[kernel-dev] Regression in Mg SR1


Robert Varga
 

On 01/05/2020 23:36, JamO Luhrsen wrote:

On 5/1/20 1:01 PM, Luis Gomez wrote:
FYI this change merged in April 27th:

https://git.opendaylight.org/gerrit/c/controller/+/87586
here's the revert:
https://git.opendaylight.org/gerrit/c/controller/+/89554
Merged.


Produced regression in all these many suites:

https://jenkins.opendaylight.org/releng/job/controller-csit-3node-clustering-tell-all-magnesium/
https://jenkins.opendaylight.org/releng/job/controller-csit-3node-clustering-ask-all-magnesium/
https://jenkins.opendaylight.org/releng/job/controller-csit-1node-akka1-all-magnesium/
This one seems easiest to try to debug. The gist of the problem is this:

- bring up older controller version and do some configs
- copy snapshots/ and *journal/ folders off to new controller version
- start new controller version
- notice that the data/config is not there (404 on cars:cars)

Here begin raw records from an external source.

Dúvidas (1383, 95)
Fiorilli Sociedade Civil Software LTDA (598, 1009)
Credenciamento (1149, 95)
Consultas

That's all I have though, by looking at the robot logs. Looking at the
karaf log, it's
weirdly silent after the new controller boots up like normal. All that's
there are
the two log statements we write to it from robot:

2020-05-01T01:47:57,330 | INFO | pipe-log:log "ROBOT MESSAGE: Starting
test controller-akka1.txt.Verify_Data_Is_Restored" | core | 123 -
org.apache.karaf.log.core - 4.2.6 | ROBOT MESSAGE: Starting test
controller-akka1.txt.Verify_Data_Is_Restored 2020-05-01T01:51:01,859 |
INFO | pipe-log:log "ROBOT MESSAGE: Starting test
controller-akka1.txt.Archive_Older_Karaf_Log" | core | 123 -
org.apache.karaf.log.core - 4.2.6 | ROBOT MESSAGE: Starting test
controller-akka1.txt.Archive_Older_Karaf_Log
I looked at the BGPCEP job and this part is quite weird:

2020-05-04T16:10:03,320 | ERROR | opendaylight-cluster-data-shard-dispatcher-39 | Shard | 298 - org.opendaylight.controller.sal-clustering-commons - 1.11.1 | member-1-shard-default-config: Log entry not found for index 0
2020-05-04T16:10:03,383 | ERROR | opendaylight-cluster-data-shard-dispatcher-39 | Shard | 298 - org.opendaylight.controller.sal-clustering-commons - 1.11.1 | member-1-shard-default-config: failed to apply payload org.opendaylight.controller.cluster.datastore.persisted.CommitTransactionPayload$Simple@3d3565da
also, similar things are going down in the ask-all job:

2020-05-04T15:29:10,295 | INFO | opendaylight-cluster-data-shard-dispatcher-40 | Shard | 297 - org.opendaylight.controller.sal-clustering-commons - 1.11.1 | member-1-shard-prefix-configuration-shard-config (Follower): The log is not empty but the prevLogIndex 22 was not found in it - lastIndex: 21, snapshotIndex: -1, snapshotTerm: -1
2020-05-04T15:29:10,296 | INFO | opendaylight-cluster-data-shard-dispatcher-40 | Shard | 297 - org.opendaylight.controller.sal-clustering-commons - 1.11.1 | member-1-shard-prefix-configuration-shard-config (Follower): Follower is out-of-sync so sending negative reply: AppendEntriesReply [term=54, success=false, followerId=member-1-shard-prefix-configuration-shard-config, logLastIndex=21, logLastTerm=5, forceInstallSnapshot=false, needsLeaderAddress=false, payloadVersion=11, raftVersion=4, recipientRaftVersion=3]
so something is definitely off with journal :-/

The bgp jobs seem to be even more broken though. More ERRORs, etc. Not sure
if we need to look at those separately or not.
Probably yes, as they seem to indicate an inconsistency in cluster
singleton -- but that may be related (although I am not sure how).

Regards,
Robert


JamO Luhrsen
 


On 5/1/20 1:01 PM, Luis Gomez wrote:
FYI this change merged in April 27th:

here's the revert:
https://git.opendaylight.org/gerrit/c/controller/+/89554



Produced regression in all these many suites:

This one seems easiest to try to debug. The gist of the problem is this:

- bring up older controller version and do some configs
- copy snapshots/ and *journal/ folders off to new controller version
- start new controller version
- notice that the data/config is not there (404 on cars:cars)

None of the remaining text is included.